Camryn Harlick, RSU’s vice-president equity, also said there were no additional costs associated to the change on their end, either.
The only thing they could think of that could have cost money is changes made to the residence website, but Harlick said the people hired to do the change are “always on retainer.”
Harlick said most of the feedback they received about all-gender housing from students has been positive. The only negative feedback they heard came online, in comment sections under articles.
Samantha Shaw, the residence administration assistant at Humber College, where they have all-gender housing, said, “there is an option … more if you’re comfortable with living with someone of the opposite gender or someone in the transition process there is an option to select if you are comfortable with that or not in the application process.”
Shaw said that the application form is “more binary” but could not confirm if the application asks students to identify their gender.
In a written statement, York University said, “Students are not required to identify their gender when applying for residence at York.
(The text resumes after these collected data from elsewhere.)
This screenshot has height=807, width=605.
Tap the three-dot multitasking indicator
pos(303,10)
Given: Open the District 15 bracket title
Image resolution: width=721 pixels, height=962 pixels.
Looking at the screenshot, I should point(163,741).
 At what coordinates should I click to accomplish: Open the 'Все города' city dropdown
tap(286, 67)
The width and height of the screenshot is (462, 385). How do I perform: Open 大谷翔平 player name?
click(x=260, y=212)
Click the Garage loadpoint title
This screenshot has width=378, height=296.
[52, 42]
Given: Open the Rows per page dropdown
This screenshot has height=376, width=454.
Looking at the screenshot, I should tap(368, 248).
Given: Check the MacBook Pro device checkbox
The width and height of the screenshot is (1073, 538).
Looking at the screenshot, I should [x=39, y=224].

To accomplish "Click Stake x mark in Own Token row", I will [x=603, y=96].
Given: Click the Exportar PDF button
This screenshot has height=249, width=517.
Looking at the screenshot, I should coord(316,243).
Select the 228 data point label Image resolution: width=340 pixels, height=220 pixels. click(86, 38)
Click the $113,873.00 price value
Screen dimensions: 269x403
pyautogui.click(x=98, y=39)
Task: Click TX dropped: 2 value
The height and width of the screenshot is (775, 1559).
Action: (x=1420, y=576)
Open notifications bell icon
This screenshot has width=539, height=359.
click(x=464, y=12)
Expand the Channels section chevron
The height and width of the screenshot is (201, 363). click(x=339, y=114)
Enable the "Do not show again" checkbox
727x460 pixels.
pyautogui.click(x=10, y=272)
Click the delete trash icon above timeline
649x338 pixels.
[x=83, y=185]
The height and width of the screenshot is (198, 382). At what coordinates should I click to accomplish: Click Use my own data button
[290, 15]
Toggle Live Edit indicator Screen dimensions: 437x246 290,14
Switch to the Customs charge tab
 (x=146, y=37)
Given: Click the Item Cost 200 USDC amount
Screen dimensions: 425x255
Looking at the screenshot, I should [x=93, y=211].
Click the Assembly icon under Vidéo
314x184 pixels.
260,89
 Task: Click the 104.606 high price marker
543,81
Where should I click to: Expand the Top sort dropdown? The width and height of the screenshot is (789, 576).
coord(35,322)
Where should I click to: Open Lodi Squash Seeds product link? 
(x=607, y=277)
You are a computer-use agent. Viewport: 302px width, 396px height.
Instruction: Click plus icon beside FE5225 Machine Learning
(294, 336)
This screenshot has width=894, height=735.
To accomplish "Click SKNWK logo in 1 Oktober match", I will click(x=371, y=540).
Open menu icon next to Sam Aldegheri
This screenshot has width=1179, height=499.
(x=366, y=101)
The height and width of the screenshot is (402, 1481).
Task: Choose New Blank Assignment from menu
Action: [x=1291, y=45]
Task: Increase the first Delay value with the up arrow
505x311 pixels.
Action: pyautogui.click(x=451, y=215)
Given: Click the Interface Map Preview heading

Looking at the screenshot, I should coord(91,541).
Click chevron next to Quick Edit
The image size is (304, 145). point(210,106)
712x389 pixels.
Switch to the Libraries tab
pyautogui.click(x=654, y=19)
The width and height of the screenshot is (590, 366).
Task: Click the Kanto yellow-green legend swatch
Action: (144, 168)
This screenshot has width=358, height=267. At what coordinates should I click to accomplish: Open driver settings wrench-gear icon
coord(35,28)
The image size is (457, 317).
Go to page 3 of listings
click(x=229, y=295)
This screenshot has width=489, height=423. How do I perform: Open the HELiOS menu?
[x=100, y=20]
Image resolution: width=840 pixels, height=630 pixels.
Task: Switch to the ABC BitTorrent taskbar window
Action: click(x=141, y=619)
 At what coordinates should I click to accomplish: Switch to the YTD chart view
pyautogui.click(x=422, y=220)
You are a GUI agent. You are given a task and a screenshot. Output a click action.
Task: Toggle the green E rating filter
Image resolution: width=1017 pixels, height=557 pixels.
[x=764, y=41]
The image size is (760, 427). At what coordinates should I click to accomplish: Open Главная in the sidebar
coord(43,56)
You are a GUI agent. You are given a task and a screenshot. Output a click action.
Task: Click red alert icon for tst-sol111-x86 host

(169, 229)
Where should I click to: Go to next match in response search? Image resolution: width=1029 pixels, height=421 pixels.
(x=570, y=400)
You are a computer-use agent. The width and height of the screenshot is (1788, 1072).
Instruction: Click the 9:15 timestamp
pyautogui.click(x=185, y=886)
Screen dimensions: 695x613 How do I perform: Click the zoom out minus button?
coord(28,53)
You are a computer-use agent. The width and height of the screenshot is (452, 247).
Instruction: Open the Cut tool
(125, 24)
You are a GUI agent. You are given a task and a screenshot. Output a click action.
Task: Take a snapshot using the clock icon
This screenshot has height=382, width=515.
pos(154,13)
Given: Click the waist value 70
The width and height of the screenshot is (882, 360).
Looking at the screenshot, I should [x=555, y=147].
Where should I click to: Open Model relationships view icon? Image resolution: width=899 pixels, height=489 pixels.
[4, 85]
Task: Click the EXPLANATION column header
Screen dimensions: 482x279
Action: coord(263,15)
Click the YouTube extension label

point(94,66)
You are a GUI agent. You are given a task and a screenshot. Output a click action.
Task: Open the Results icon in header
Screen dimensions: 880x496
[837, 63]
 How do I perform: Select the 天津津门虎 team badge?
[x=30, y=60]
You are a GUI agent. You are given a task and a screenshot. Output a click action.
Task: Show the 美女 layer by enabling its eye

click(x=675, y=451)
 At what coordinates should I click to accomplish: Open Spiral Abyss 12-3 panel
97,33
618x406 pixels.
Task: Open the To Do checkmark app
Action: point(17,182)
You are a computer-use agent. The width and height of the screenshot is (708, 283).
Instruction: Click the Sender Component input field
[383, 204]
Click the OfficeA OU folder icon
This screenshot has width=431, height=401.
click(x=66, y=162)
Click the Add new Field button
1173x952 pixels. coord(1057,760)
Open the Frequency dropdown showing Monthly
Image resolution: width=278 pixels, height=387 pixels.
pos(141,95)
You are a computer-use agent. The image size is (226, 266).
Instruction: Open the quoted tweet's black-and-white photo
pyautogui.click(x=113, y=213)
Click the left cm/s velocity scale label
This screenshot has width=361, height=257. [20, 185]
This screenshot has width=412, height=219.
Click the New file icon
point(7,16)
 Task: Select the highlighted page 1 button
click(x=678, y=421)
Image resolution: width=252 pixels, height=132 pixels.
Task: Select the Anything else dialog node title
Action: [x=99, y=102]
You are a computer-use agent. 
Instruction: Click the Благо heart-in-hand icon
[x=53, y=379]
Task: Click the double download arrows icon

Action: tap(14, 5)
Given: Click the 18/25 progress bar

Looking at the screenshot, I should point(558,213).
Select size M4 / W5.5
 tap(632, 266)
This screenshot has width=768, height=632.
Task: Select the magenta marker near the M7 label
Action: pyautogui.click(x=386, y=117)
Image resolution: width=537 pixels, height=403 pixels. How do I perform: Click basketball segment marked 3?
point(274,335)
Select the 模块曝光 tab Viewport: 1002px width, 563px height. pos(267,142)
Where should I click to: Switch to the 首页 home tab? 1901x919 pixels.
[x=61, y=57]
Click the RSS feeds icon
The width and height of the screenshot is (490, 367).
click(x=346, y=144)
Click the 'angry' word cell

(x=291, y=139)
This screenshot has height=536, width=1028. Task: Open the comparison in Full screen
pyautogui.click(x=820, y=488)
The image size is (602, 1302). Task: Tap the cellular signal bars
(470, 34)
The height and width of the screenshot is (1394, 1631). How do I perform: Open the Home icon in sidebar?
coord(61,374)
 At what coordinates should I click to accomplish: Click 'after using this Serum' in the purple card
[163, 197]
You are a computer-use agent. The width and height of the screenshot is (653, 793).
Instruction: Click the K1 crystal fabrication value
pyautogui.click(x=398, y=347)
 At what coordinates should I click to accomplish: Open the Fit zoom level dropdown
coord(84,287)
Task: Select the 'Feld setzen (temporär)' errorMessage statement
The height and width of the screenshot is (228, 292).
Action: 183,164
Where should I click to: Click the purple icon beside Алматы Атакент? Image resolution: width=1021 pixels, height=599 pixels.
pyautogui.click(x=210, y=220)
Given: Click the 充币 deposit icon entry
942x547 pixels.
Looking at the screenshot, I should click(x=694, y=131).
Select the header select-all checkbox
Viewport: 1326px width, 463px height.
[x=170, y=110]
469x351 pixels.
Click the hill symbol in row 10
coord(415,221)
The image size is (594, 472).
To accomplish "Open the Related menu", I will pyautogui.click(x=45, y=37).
We have added a new field on the residence application so that students can identify as transgender on the form.”
Crookshank said the difference between Ryerson and other schools, is that Ryerson doesn’t ask students to “out themselves” at a time when they might not feel comfortable disclosing that information.
“This isn’t really just about a niche program for students, it is about a program for all students that will make them feel at home,” he said.